## START Information given
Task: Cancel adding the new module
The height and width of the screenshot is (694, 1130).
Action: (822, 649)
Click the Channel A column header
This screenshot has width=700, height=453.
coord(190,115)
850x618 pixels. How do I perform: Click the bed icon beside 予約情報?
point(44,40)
## END Information given
## START Information given
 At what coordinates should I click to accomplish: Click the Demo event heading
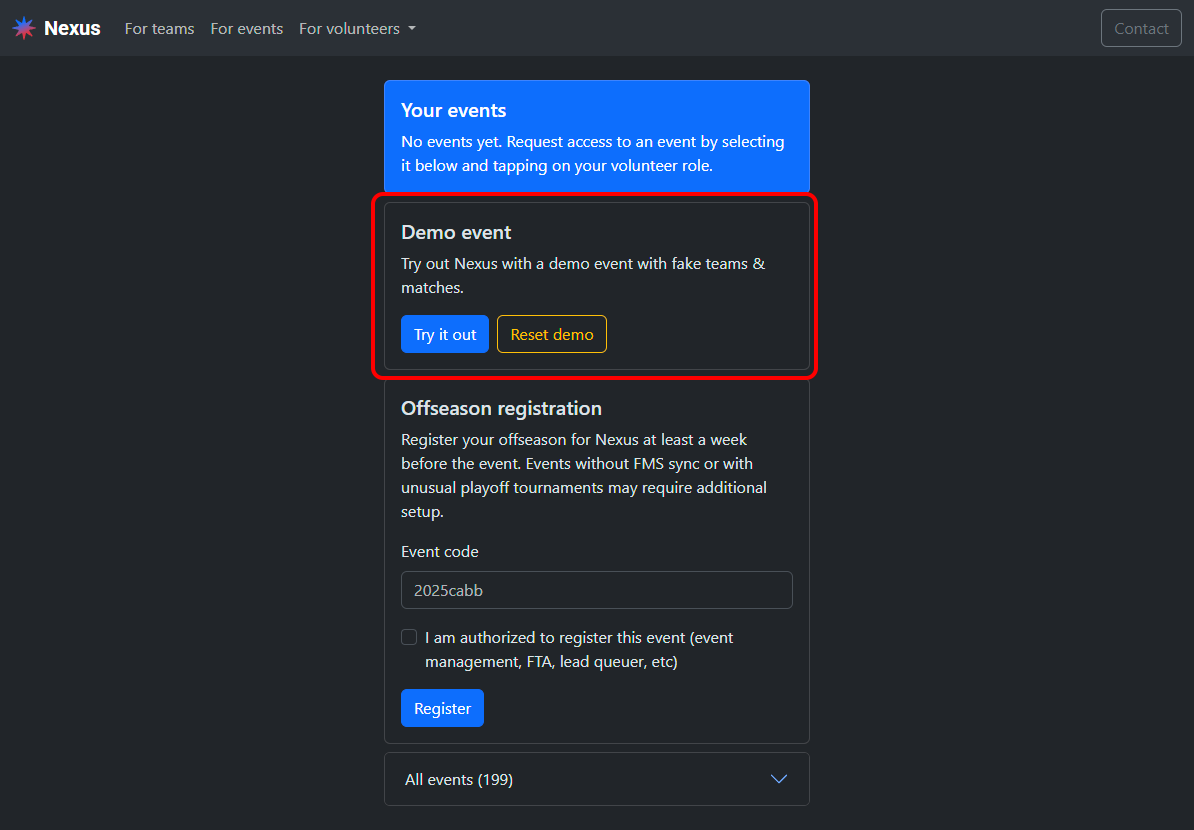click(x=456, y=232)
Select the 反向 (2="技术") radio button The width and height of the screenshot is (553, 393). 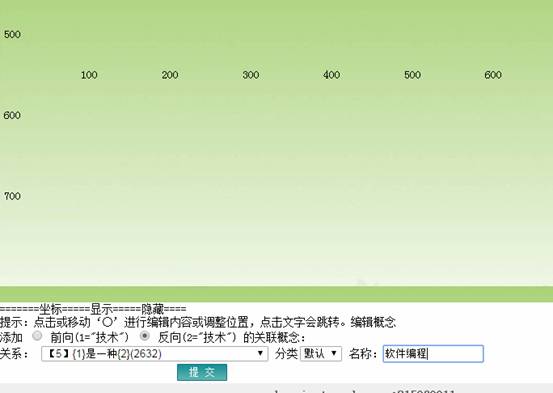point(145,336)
## END Information given
■ **Set problem**:
Copy the items verbatim, from the line with "Task: Cancel adding the new module" to the line with "coord(190,115)", including both of those lines.

■ **Full response**:
Task: Cancel adding the new module
The height and width of the screenshot is (694, 1130).
Action: (822, 649)
Click the Channel A column header
This screenshot has width=700, height=453.
coord(190,115)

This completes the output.